Triple Tap est dans la droite continuité du Double Tap de Law Chi Leung dont Alex Fong, qui n’a pas pris une ride mine de rien soit dit en passant, est l’unique survivant, un polar sans épaisseur qui ne sert que de véhicule à quelques stars labellisée comme Daniel Wu et Louis Koo et tente de manière faiblarde de donner un nouveau souffle à un genre qui peine à se renouveler.
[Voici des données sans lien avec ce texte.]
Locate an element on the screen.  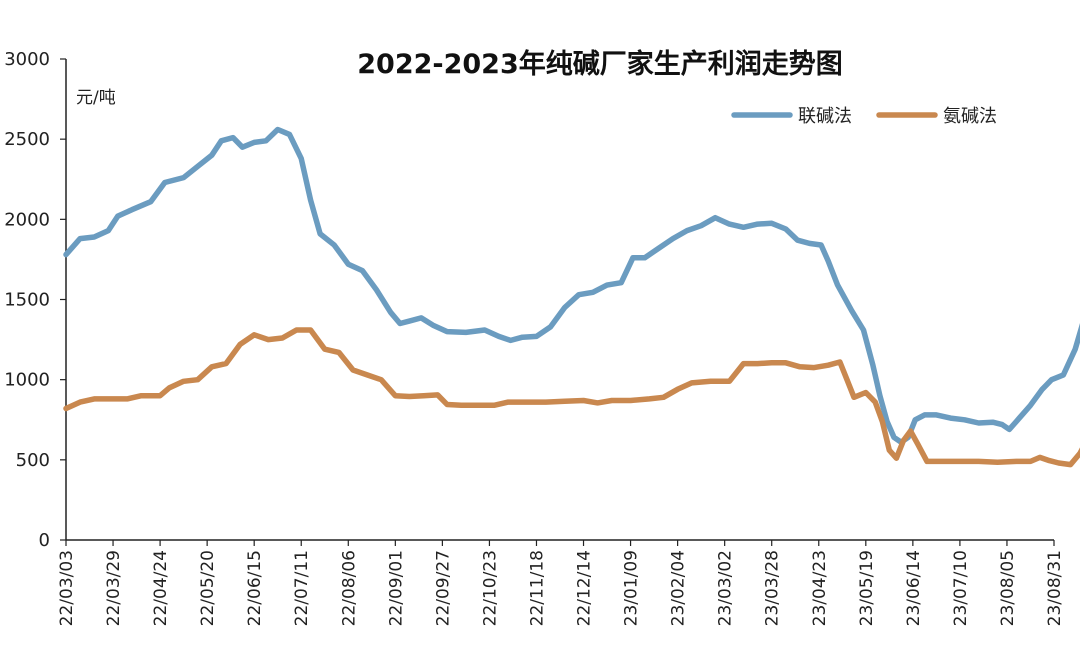
y-tick-label: 1000 is located at coordinates (27, 380).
Il fût un temps où la moindre petite production hongkongaise, même fauchée, le moindre petit heroic-blooshed d’un Taylor Wong ou d’un Michael Mak, donnait lieu à un véritable petit miracle de bricolage, confectionné par des cinéastes sachant donné une énergie et un style à des œuvres certes boursoufflées, mais mettant en avant le fun et la totale liberté de ton, quitte à ne pas faire dans la dentelle. Sans parler des grandes œuvres de John Woo, de Ringo Lam et de Kirk Wong, et plus tard d’un Johnnie To, qui donna un second souffle au polar HK et continue encore aujourd’hui à entretenir une certaine prestance.
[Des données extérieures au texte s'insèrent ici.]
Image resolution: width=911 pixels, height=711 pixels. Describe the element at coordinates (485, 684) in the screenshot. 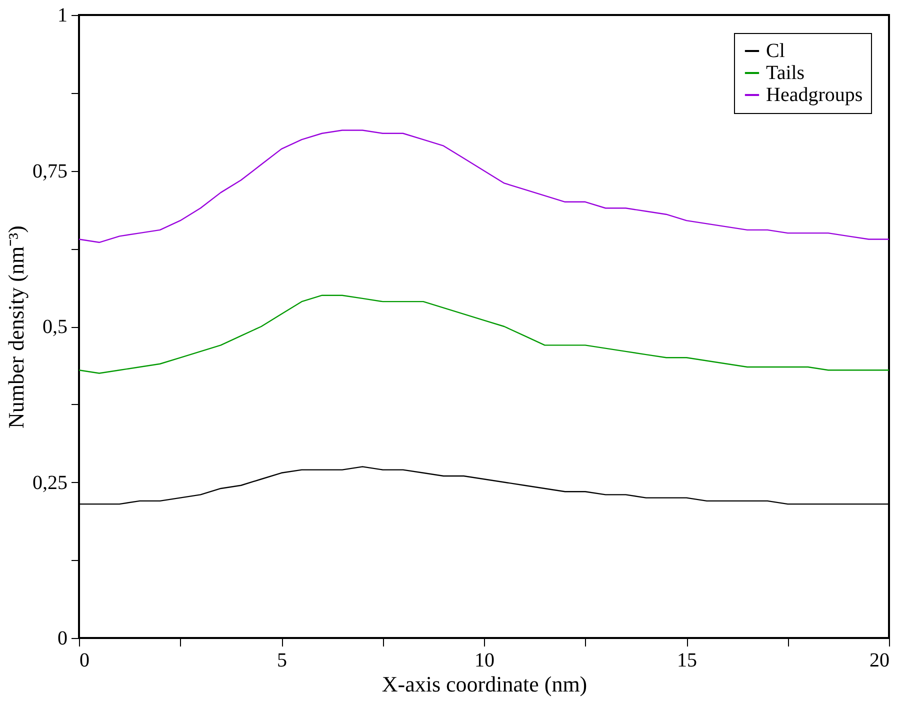

I see `x-axis-title: X-axis coordinate (nm)` at that location.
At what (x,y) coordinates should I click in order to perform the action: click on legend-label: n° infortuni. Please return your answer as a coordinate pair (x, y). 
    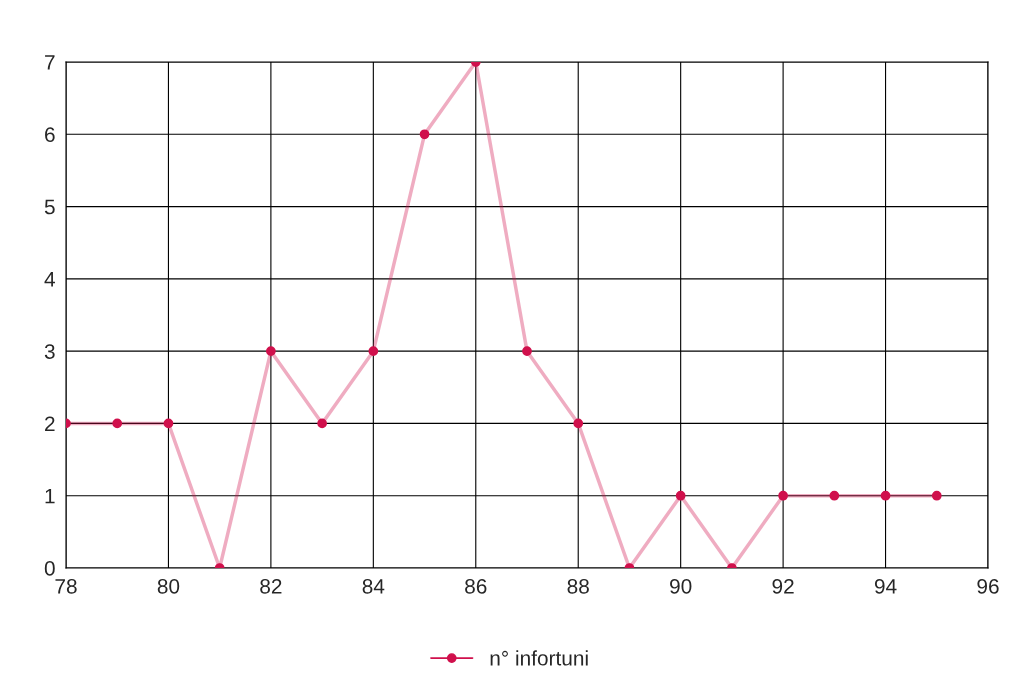
    Looking at the image, I should click on (539, 658).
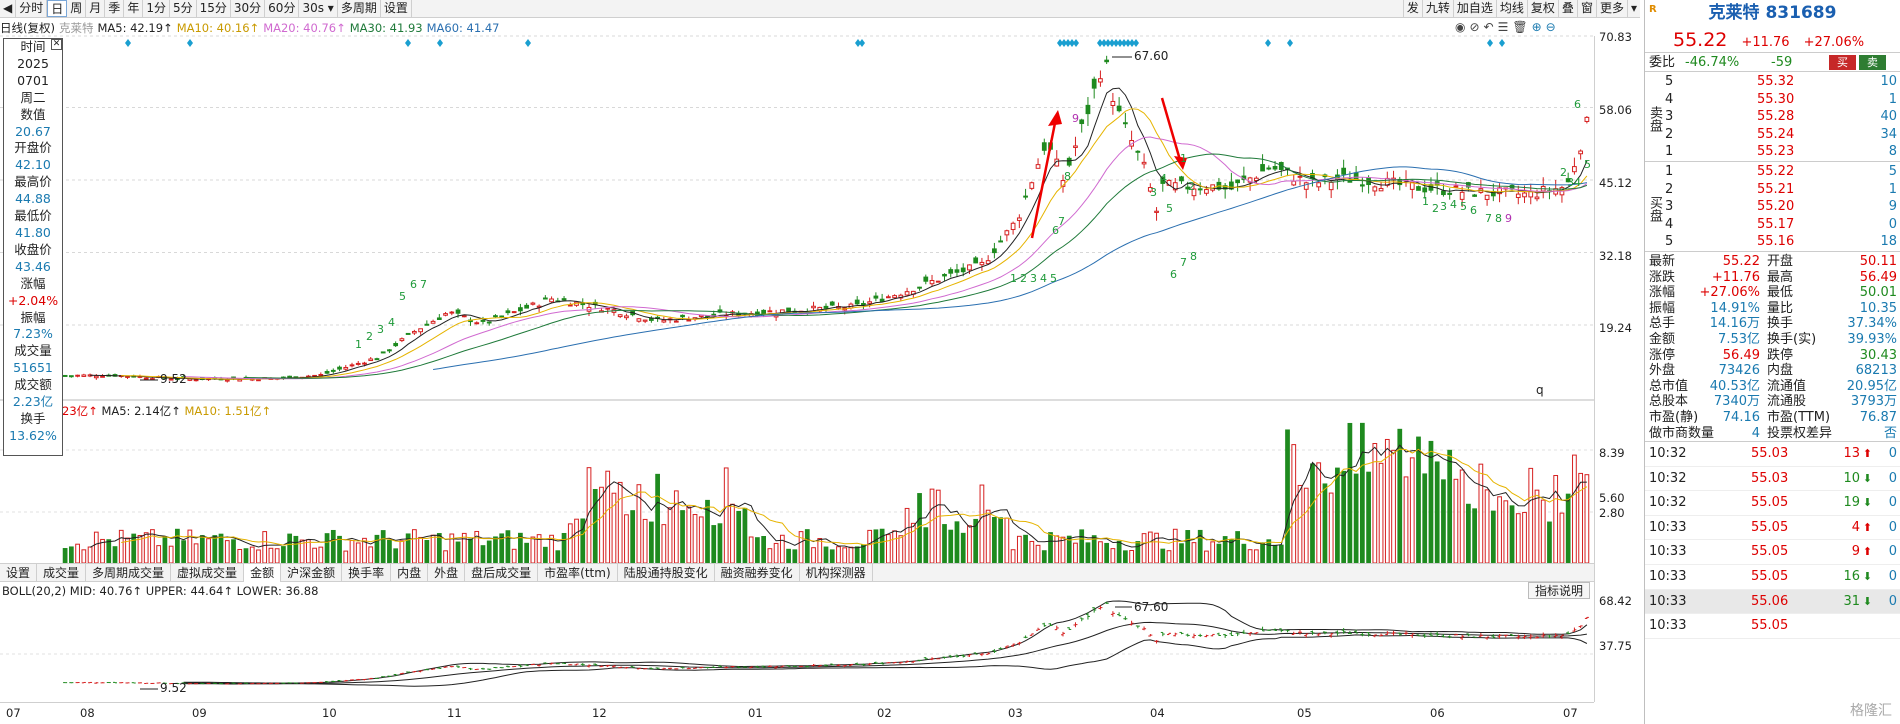 The height and width of the screenshot is (724, 1900). I want to click on indicator-tab: 外盘, so click(447, 573).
C’était une autre époque. Aujourd’hui, ce polar inconsistant qui tente de renouveler le genre en empilant les poncifs et les clichés ne parvient même pas à redonner vie à cette sorte de petit miracle énergisant confinant au fun qui caractérisait la moindre production hongkongaise du genre. Pourtant mis en scène par le plutôt doué Derek Yee, qu’il y a encore peu réussissait un sympathique film de triades au titre de One Night in Mongkok, Shooters (titre d’exploitation qui réduit le film à quelques détails scénaristiques le caractérisant) est un polar sans saveur qui ne parvient même pas à imposer une ou deux scènes de gunfights correctes et se perd dans quelques digressions nostalgiques servant à cacher un script sans épaisseur.


Aspirant avant tout à entretenir l’espoir de retrouver les charmes d’antan d’un cinéma proche de l’asphyxie, démarche somme toute honorable, Derek Yee ne parvient jamais à élever sa réalisation à autre chose qu’une succession de scènes faiblardes et de blabla sans saveur qui se trainent sur une interminable heure cinquante.